A Colour Box (1935), New Zealander Len Lye’s delirious animated short was created by painting bright, abstract shapes directly onto celluloid. The paint was then combed and textured so that it appeared to “dance” along with the musical soundtrack. It is regarded as one of the most significant films in the history of animation.

Love on the Wing (1938) was the breakthrough film of the Scottish animator Norman McLaren. A graduate of the Glasgow School of Art, McLaren had begun by scratching images onto celluloid; by the time of Love on the Wing, his hand-drawn animation overlaid complex coloured backgrounds. The film’s images, which include a man who sprouts wings, a giant floating eye, two pairs of lips, a flying bone, a skull, a horse and an axe, suggest the influence of the London International Surrealist Exhibition of 1936. McLaren spent the majority of his post-war career working at the National Film Board of Canada. 2014 marks the centenary of McLaren’s birth.

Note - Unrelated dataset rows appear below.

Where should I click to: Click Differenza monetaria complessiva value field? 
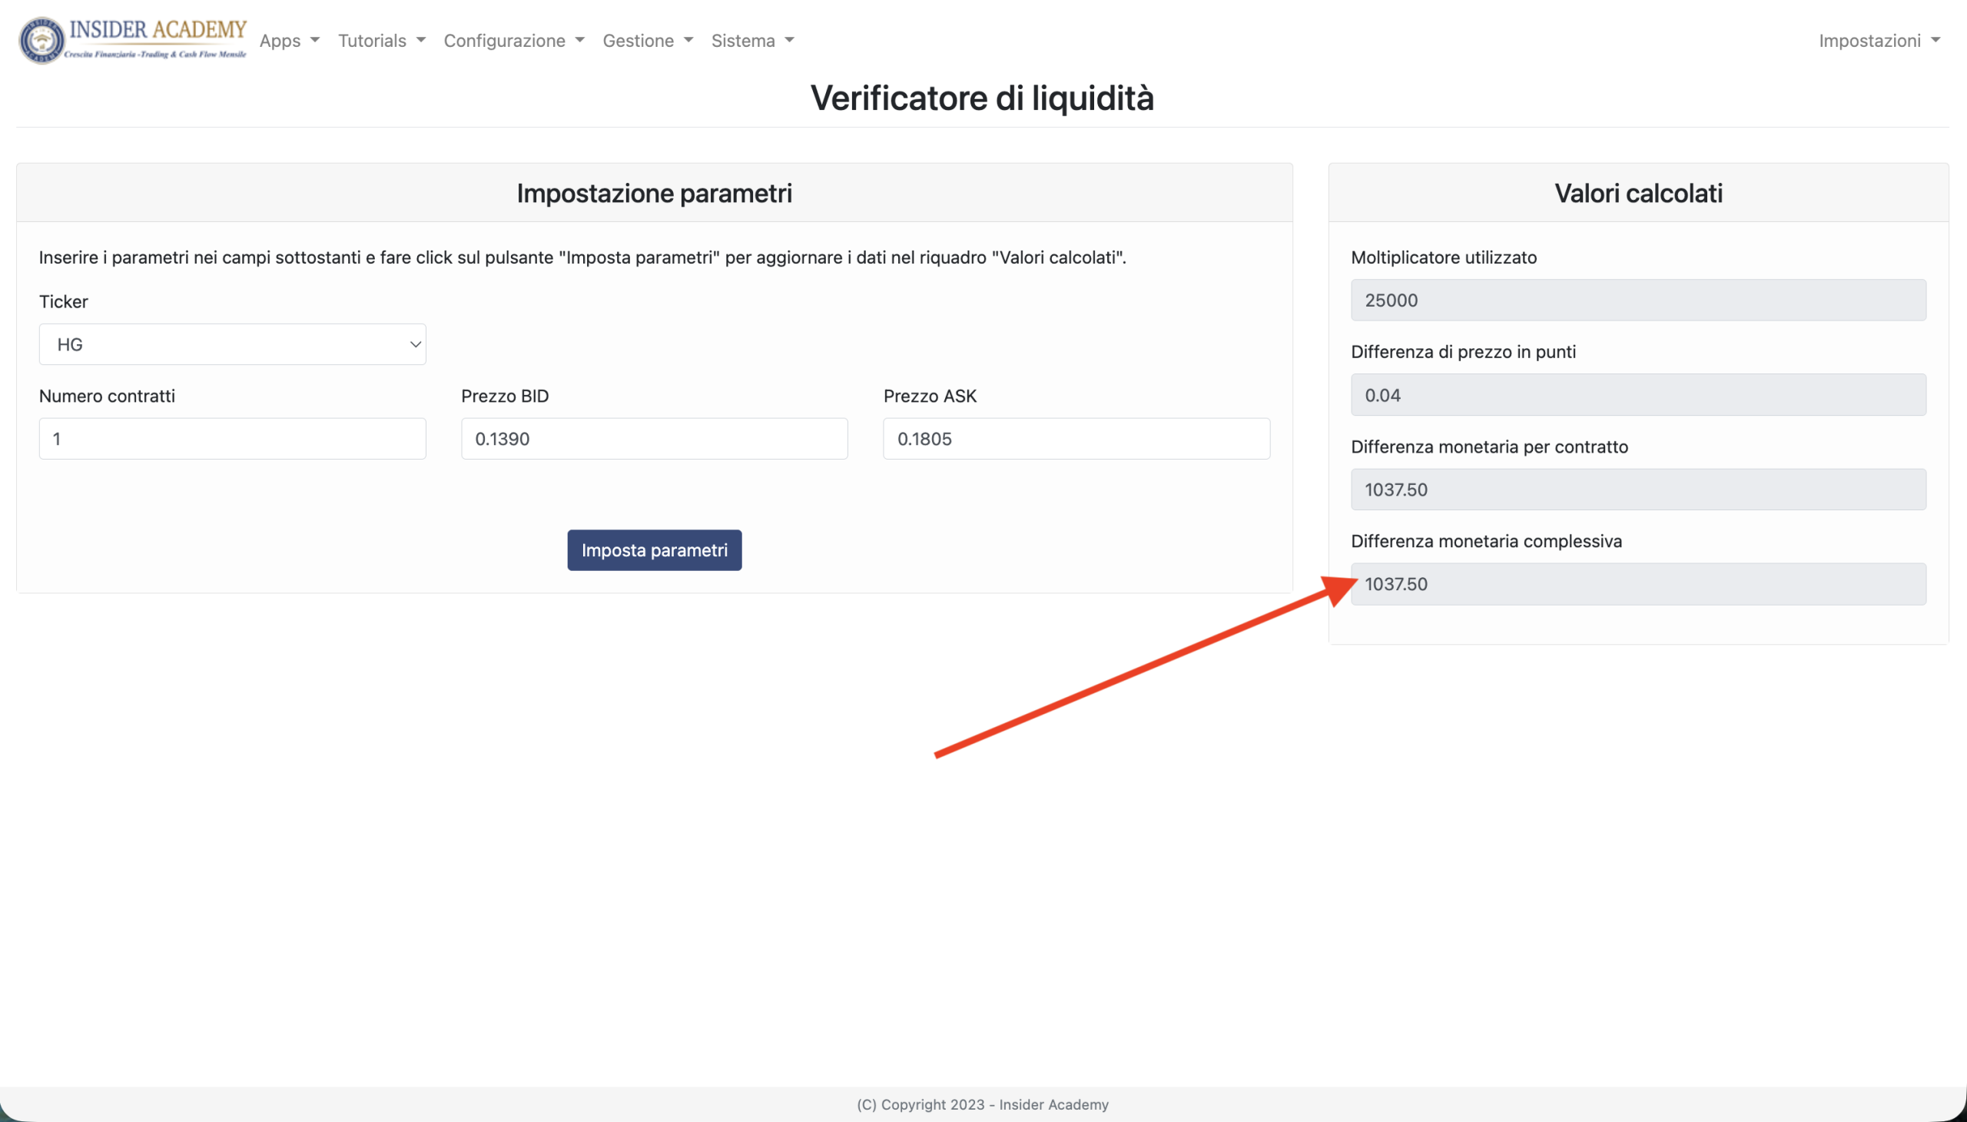1638,584
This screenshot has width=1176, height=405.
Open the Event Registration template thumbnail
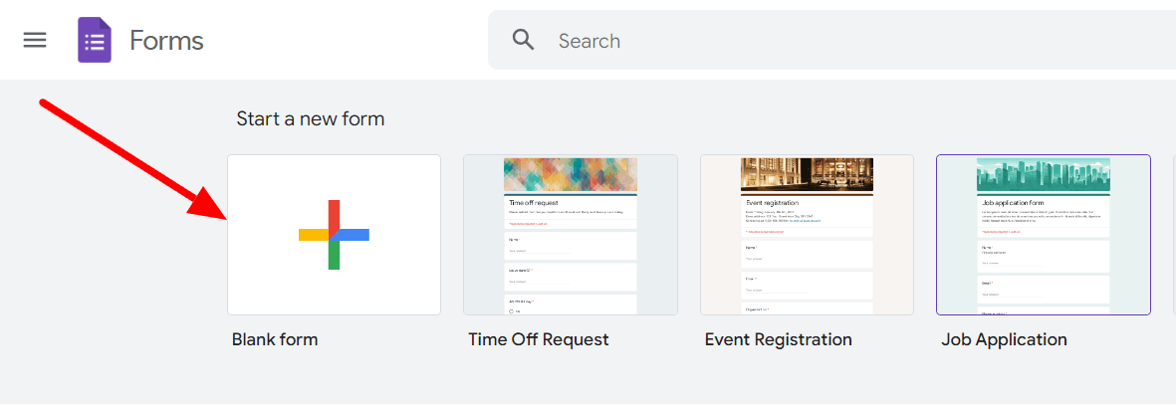pyautogui.click(x=807, y=235)
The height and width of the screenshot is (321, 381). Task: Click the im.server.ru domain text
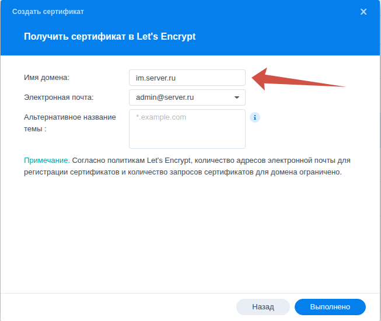click(156, 78)
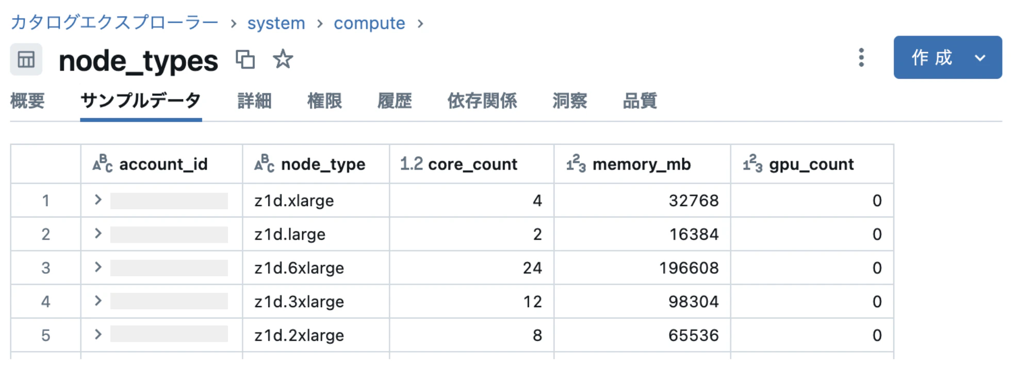Click the 1.2 type icon on core_count
This screenshot has width=1015, height=368.
(411, 163)
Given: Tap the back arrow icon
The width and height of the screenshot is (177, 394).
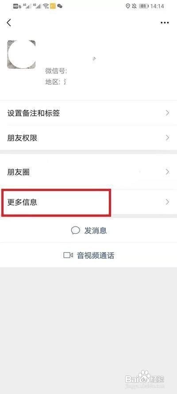Looking at the screenshot, I should click(9, 23).
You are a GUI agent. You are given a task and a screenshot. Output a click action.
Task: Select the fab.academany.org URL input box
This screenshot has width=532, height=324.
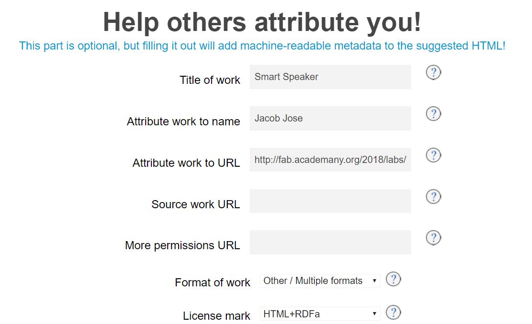(330, 160)
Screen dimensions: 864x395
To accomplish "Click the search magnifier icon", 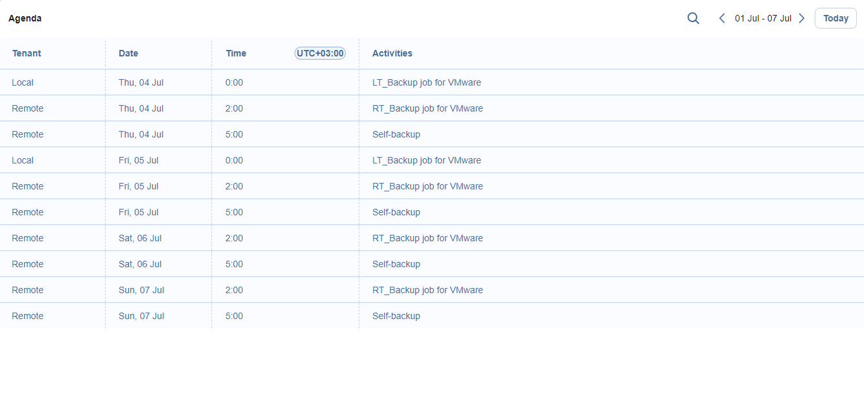I will (693, 18).
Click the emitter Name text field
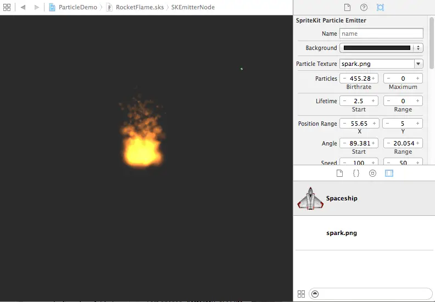The height and width of the screenshot is (302, 435). click(x=381, y=33)
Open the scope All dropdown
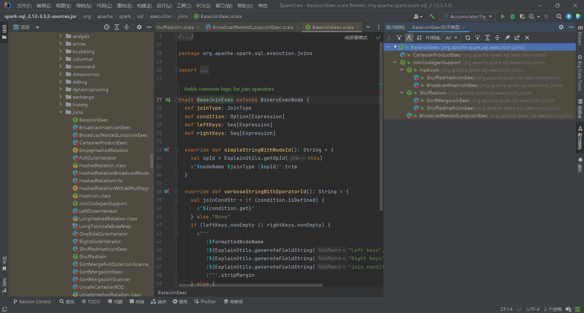Viewport: 584px width, 313px height. click(x=451, y=38)
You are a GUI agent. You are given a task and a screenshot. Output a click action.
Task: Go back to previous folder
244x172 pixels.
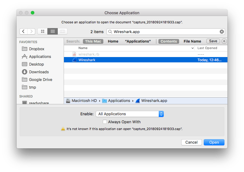click(x=23, y=31)
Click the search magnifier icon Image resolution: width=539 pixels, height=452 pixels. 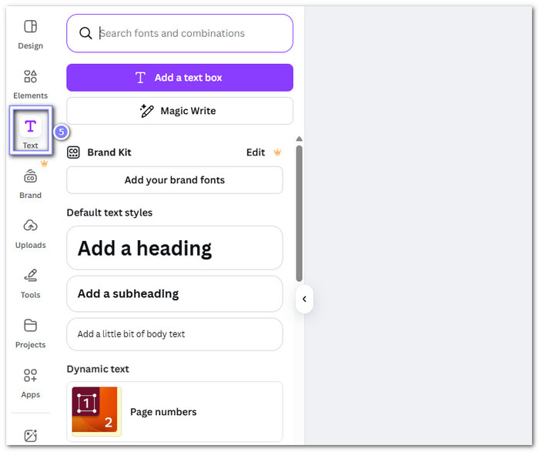[x=85, y=33]
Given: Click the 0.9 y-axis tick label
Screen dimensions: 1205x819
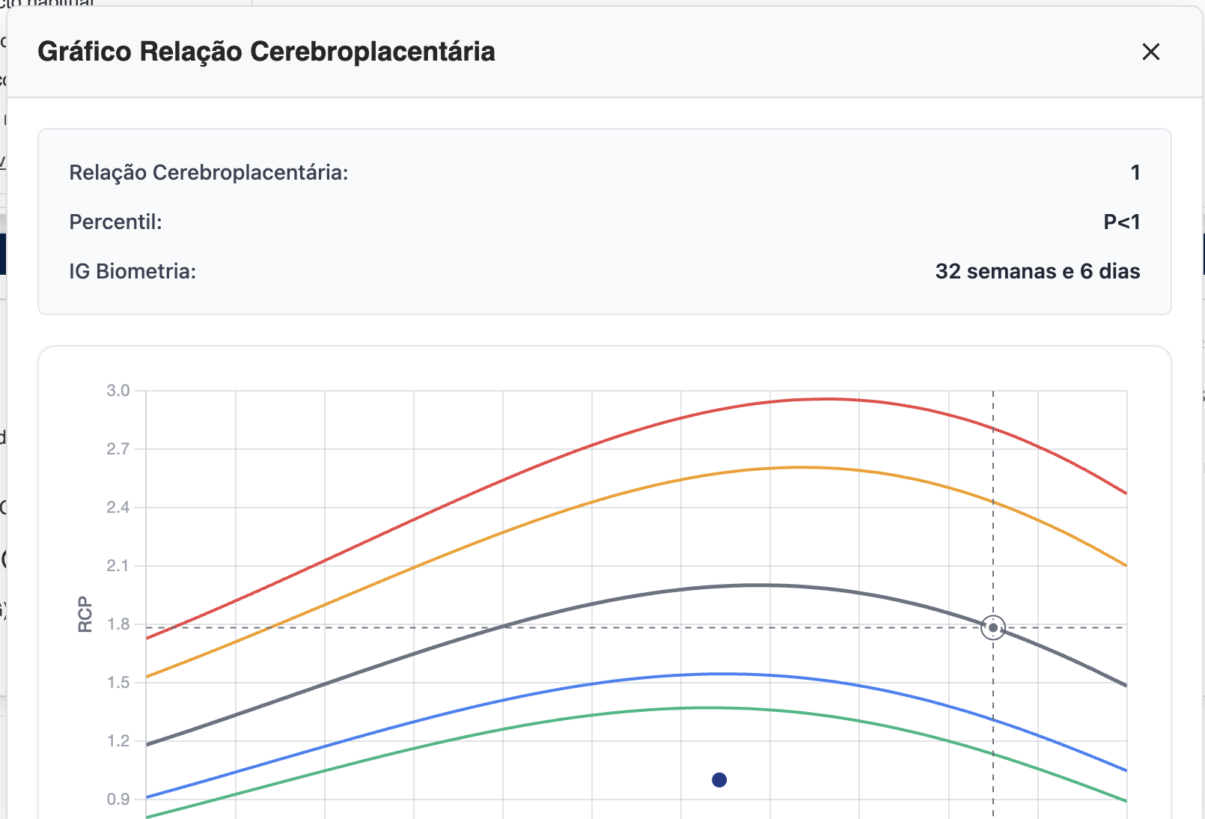Looking at the screenshot, I should pyautogui.click(x=118, y=800).
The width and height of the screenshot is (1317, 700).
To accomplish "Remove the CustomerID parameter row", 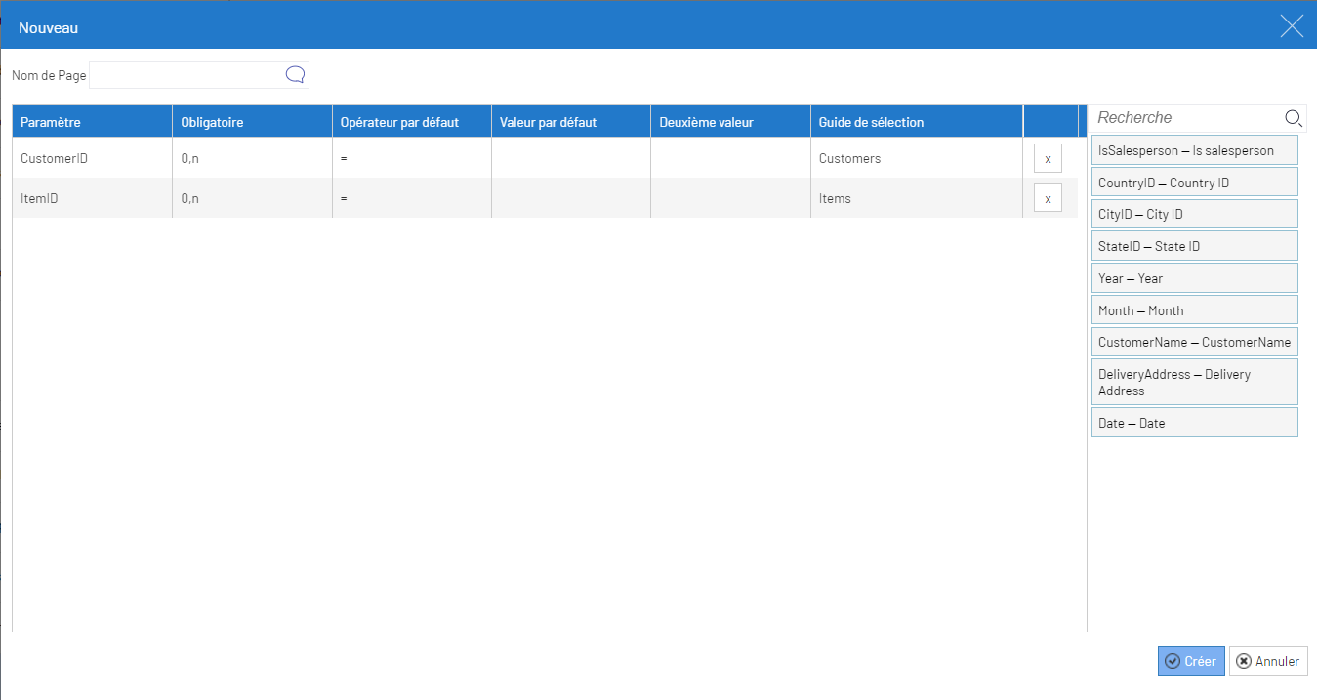I will (x=1048, y=158).
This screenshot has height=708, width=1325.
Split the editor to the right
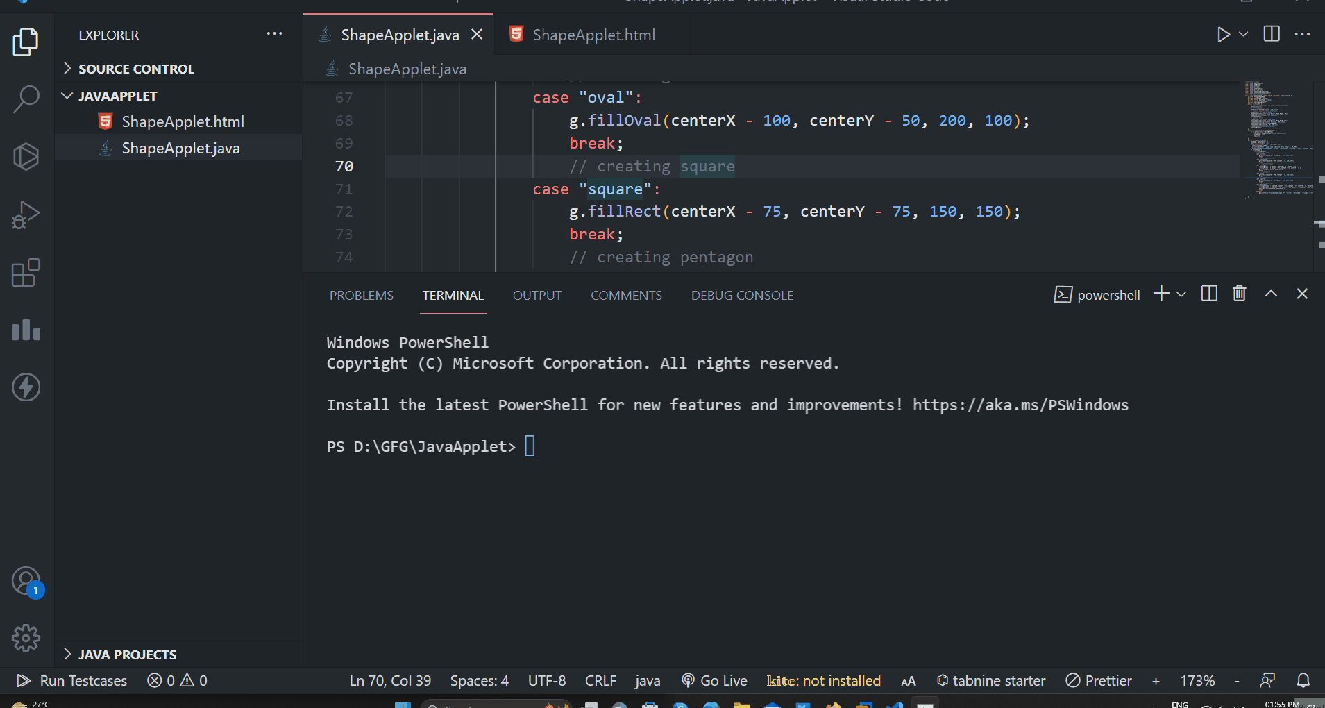(x=1272, y=34)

Spare Time (1939) made for the New York World Fair of 1939, Spare Time directed by Humphrey Jennings offers up a picture of after-work Britain. It shows how people in Sheffield, Manchester and Pontypridd fit an incredible panoply of musical, sporting and leisure enthusiasms around the rhythms of the steel, cotton and coal industries. British director Lindsay Anderson described Jennings as “the only true poet of the English cinema”.